Member of the National Assembly
- In office 28 November 2011 – 7 March 2019
- Constituency: Lukunga District, Kinshasa

Personal details
- Born: 21 November 1956 (age 69) Léopoldville, Belgian Congo (now Kinshasa, DR Congo)
- Education: Paris 12 Val de Marne University Institut Superieur de Gestion European University of America

= Martin Fayulu =

Congolese politician (born 1956)

Martin Madidi Fayulu (born 21 November 1956) is a Congolese politician and businessman. He leads the Engagement for Citizenship and Development party. On 11 November 2018, he was chosen by seven opposition leaders to be their joint presidential candidate in the 2018 Democratic Republic of the Congo general election.
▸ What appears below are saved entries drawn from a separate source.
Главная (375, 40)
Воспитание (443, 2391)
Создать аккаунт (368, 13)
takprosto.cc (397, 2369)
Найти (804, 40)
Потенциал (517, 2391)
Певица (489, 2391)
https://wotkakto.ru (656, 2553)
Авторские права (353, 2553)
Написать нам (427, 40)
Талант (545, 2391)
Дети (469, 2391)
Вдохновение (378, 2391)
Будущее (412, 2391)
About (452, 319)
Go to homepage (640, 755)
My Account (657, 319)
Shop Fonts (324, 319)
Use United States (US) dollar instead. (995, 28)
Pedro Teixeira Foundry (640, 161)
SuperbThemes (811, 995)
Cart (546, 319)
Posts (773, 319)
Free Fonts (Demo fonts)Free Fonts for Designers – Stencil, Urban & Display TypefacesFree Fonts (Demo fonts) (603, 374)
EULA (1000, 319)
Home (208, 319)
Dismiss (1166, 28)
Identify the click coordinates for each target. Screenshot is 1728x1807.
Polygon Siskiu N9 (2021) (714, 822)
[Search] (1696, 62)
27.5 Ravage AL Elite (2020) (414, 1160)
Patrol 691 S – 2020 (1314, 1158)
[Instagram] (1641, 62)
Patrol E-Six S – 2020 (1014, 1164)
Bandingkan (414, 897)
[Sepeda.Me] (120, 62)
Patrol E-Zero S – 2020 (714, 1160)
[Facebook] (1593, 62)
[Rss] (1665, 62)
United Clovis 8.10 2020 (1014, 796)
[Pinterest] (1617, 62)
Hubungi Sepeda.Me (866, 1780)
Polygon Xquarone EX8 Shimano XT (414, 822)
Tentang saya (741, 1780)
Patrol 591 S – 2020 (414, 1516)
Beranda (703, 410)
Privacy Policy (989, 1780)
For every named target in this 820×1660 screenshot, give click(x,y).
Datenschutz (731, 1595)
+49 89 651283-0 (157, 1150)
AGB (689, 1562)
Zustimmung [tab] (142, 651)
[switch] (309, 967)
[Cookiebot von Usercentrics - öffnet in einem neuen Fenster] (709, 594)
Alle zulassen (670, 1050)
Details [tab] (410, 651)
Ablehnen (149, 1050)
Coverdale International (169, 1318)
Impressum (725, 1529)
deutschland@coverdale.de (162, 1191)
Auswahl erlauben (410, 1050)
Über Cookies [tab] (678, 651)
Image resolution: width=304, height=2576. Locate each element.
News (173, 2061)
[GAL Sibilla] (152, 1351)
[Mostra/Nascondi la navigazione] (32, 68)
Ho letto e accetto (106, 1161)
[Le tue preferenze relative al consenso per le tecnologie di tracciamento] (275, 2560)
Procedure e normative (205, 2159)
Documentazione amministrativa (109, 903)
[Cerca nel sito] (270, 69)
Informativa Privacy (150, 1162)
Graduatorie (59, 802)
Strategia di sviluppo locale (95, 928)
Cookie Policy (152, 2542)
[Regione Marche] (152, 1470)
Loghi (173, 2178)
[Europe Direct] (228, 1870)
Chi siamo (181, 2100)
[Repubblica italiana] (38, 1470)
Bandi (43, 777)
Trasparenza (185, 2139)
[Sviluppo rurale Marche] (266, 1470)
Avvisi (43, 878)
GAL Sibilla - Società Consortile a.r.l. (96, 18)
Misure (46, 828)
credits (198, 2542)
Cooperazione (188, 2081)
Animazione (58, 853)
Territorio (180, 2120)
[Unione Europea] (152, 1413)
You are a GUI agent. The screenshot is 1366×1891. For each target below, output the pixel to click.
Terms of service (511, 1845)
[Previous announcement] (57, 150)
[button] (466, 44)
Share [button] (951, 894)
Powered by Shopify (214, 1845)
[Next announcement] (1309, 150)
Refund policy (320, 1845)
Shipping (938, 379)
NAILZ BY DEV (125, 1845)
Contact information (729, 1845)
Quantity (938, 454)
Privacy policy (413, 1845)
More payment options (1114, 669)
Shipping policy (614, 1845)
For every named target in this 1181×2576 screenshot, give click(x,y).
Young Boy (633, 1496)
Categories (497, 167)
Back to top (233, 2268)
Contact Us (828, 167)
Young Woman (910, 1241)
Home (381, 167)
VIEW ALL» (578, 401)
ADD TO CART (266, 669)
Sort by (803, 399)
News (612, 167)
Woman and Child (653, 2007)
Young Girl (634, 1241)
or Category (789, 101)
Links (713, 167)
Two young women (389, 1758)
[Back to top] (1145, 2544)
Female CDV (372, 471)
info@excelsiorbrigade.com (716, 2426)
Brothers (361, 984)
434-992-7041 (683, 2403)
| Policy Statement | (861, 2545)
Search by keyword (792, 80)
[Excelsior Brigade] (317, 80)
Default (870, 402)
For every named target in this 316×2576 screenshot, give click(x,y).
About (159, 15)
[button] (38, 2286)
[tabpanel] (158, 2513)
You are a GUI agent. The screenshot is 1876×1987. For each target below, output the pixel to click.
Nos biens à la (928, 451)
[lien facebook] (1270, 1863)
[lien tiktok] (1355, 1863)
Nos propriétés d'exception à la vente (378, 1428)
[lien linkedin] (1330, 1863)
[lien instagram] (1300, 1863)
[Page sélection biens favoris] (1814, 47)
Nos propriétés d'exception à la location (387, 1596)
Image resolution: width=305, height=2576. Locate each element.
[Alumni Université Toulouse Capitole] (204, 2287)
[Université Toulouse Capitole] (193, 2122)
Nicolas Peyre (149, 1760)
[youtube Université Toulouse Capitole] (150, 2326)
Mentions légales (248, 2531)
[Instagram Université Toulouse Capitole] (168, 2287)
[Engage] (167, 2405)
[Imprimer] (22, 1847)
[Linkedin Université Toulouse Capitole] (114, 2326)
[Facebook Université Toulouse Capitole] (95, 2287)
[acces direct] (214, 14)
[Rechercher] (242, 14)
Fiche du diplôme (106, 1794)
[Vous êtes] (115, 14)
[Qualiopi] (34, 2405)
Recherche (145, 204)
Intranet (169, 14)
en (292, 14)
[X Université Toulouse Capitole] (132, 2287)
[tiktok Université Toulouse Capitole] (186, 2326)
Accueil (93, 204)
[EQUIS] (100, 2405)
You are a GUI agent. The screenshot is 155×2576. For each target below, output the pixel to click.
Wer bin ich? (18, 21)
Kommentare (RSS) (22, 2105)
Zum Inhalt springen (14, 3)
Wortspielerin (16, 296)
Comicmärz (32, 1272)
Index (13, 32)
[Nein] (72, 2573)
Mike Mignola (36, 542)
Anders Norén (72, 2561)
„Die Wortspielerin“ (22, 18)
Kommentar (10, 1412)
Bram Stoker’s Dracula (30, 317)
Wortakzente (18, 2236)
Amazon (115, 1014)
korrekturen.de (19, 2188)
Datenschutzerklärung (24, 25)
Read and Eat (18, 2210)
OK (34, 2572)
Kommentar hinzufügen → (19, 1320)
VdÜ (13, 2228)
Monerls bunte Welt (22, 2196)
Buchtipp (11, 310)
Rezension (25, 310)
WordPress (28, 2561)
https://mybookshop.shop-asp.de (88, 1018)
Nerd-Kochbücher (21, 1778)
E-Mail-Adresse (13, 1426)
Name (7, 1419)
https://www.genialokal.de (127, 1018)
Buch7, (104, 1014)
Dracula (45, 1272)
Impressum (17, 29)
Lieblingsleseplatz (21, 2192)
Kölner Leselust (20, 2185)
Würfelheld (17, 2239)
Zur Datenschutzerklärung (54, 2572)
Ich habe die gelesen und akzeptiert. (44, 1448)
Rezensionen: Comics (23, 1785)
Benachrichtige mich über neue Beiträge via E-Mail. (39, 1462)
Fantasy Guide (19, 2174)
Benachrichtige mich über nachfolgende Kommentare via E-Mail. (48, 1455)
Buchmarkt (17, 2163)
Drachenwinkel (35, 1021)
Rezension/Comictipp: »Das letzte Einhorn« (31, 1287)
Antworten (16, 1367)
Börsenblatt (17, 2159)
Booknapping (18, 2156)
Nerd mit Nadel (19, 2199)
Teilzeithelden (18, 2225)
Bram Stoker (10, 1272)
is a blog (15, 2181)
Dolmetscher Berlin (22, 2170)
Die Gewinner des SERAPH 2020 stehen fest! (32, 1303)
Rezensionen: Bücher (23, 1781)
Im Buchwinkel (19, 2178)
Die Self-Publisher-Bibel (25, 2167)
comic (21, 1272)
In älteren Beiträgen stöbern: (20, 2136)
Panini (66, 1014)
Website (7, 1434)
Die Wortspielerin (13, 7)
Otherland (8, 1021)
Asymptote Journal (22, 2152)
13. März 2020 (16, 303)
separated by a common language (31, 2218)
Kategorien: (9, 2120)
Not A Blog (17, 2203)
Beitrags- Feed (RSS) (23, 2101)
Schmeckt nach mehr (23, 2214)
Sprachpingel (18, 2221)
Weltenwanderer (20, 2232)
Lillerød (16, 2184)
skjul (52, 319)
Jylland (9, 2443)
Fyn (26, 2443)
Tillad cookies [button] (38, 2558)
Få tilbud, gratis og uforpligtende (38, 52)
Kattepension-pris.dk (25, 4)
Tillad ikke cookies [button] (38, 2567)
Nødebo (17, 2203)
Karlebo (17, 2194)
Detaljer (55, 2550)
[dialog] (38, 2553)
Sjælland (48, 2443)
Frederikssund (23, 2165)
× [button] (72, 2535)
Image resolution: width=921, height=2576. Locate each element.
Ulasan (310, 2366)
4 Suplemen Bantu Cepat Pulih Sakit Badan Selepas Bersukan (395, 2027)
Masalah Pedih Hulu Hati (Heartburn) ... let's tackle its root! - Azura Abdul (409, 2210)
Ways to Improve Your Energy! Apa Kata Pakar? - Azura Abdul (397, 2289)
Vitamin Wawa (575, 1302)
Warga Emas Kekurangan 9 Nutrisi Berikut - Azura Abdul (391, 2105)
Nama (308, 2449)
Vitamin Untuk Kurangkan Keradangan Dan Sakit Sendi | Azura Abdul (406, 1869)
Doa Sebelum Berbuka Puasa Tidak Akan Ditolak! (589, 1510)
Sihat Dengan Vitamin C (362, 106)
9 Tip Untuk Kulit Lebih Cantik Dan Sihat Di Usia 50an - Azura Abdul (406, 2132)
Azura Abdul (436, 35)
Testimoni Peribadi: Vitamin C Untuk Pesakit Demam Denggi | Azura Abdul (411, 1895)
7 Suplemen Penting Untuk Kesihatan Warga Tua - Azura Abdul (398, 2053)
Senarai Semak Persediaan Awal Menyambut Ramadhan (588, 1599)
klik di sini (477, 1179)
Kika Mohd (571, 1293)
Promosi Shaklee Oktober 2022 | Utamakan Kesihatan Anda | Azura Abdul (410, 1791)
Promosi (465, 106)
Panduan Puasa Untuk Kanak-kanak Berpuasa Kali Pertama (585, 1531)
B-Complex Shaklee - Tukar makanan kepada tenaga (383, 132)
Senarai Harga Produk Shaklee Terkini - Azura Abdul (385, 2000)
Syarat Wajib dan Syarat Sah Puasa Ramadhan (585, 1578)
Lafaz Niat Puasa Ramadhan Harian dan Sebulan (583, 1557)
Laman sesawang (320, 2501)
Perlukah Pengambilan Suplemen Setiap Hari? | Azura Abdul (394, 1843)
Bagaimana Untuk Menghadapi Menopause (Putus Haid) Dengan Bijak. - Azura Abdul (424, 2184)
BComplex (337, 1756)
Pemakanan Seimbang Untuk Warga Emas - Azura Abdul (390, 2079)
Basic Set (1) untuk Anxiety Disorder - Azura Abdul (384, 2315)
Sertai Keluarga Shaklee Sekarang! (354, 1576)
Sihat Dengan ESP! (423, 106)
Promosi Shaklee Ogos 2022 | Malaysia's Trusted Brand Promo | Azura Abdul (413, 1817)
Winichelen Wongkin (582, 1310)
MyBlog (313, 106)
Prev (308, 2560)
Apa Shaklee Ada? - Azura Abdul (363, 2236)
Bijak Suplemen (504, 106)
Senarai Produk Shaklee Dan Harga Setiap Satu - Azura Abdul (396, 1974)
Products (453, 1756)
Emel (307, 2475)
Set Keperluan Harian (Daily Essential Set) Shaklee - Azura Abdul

Within 24 hours, Félix Tshisekedi, the eventual official winner of the 2018 presidential election, despite being widely viewed as fraudulent, and Vital Kamerhe, the other opposition candidate, rescinded their endorsement of his candidacy and formed their own pact with Tshisekedi as candidate.

==Early life and career==

Born in Kinshasa (then called Léopoldville) Martin Fayulu became an ExxonMobil executive and worked with the oil company from 1984 until 2003. He served as the company's director-general in Ethiopia as his last post.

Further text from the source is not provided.